Exercise prompt: From the line with "This screenshot has width=1568, height=669." down to the final line of the material, please transcribe everything exactly, but leave the pictures out.

Data for the task:
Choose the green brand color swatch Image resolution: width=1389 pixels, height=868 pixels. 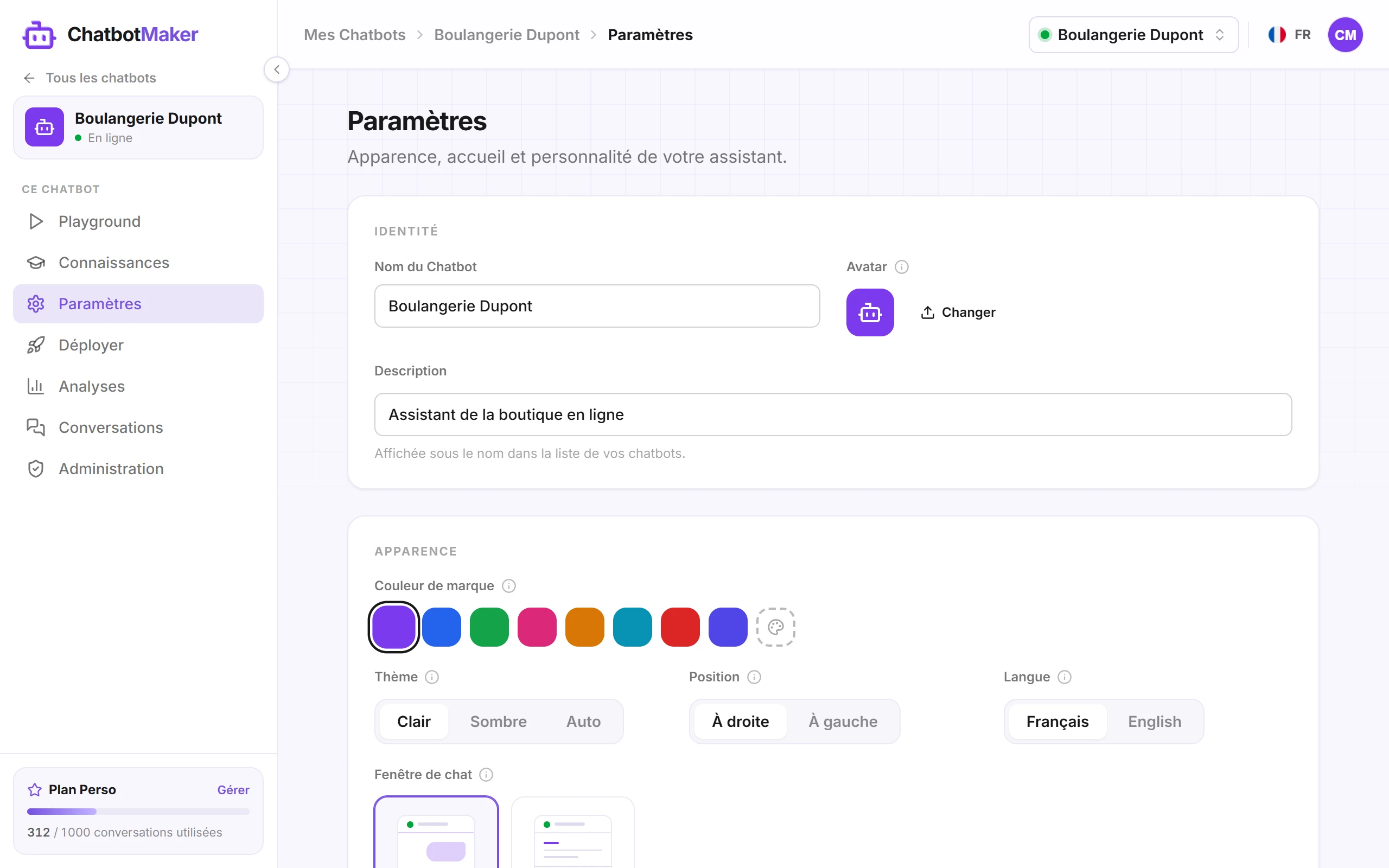489,627
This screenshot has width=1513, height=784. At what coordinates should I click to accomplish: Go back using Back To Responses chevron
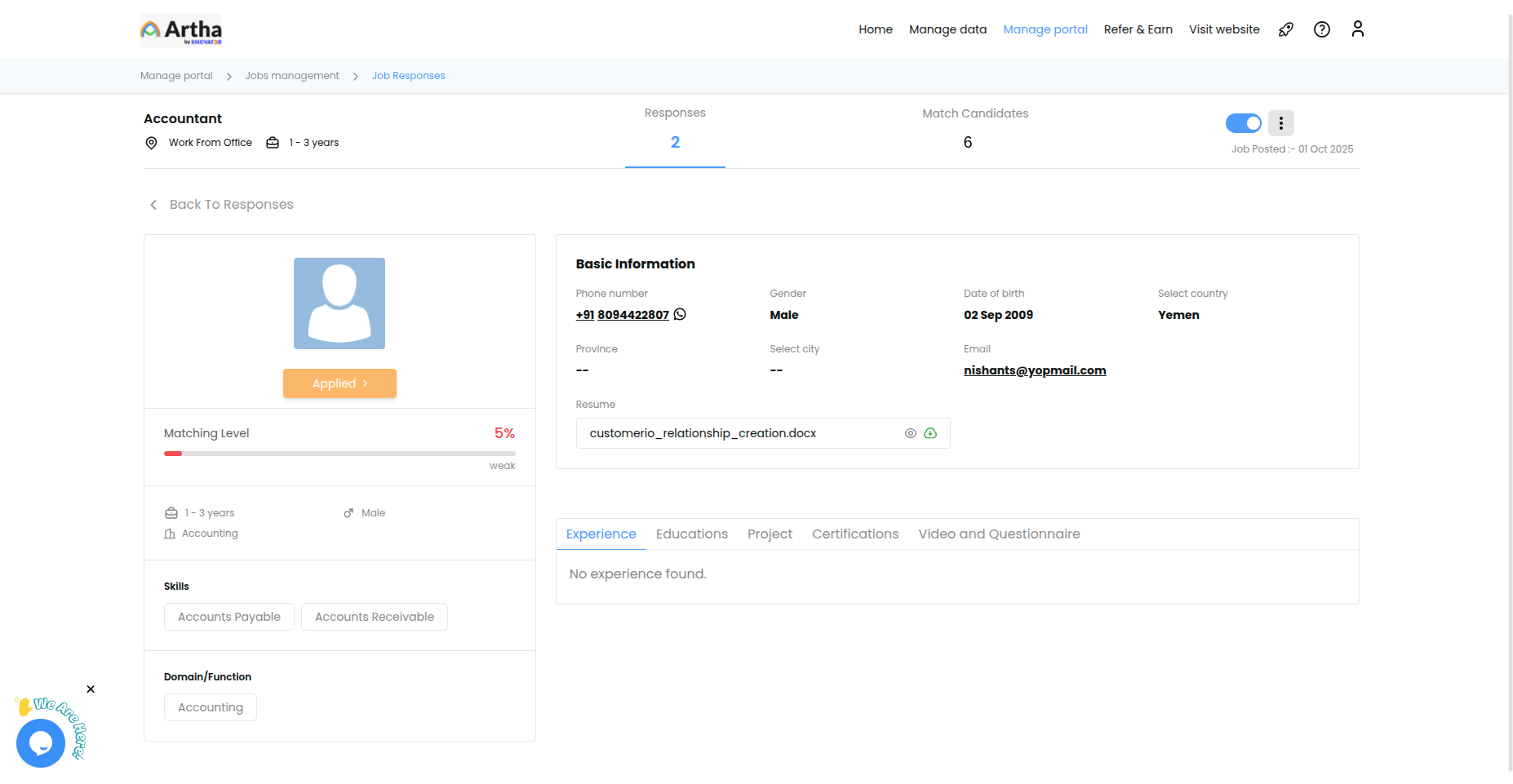click(x=153, y=205)
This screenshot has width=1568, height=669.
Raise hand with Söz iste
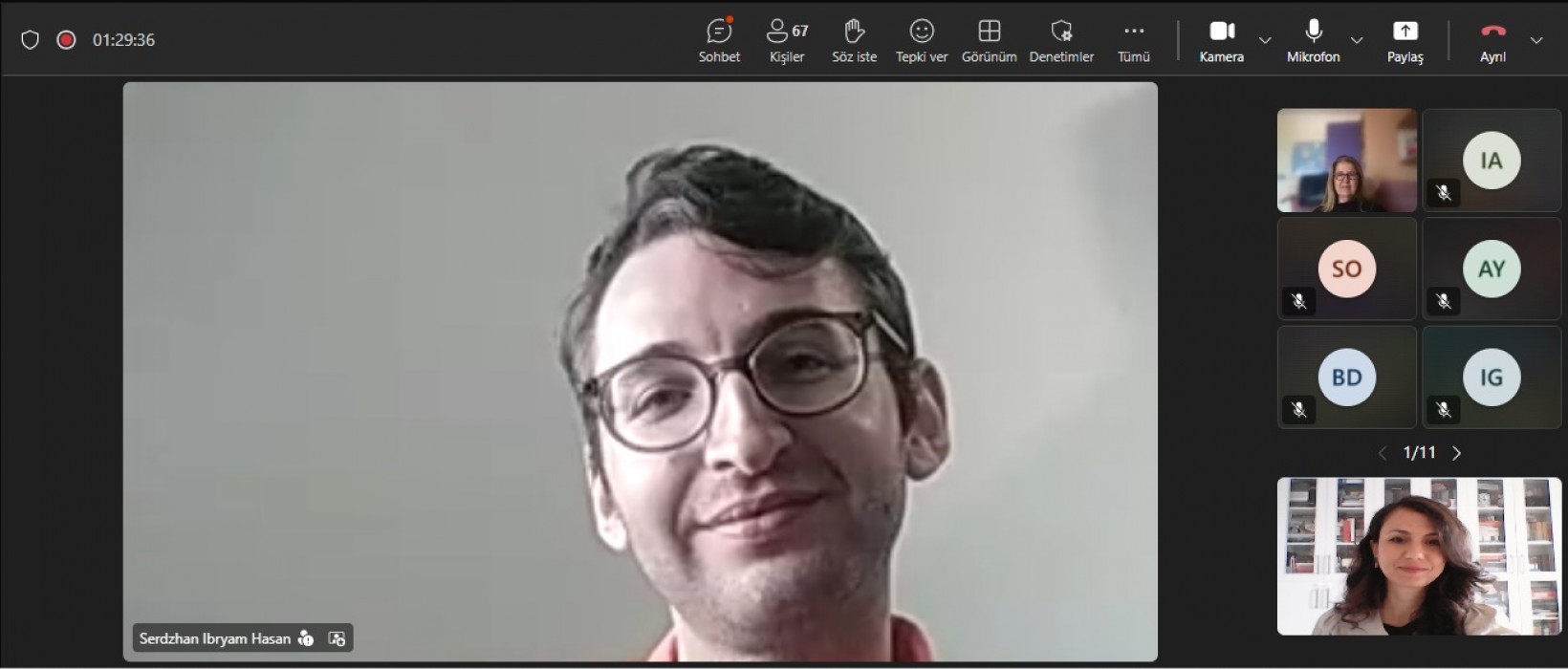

Answer to the problem:
This screenshot has width=1568, height=669.
Raise hand with Söz iste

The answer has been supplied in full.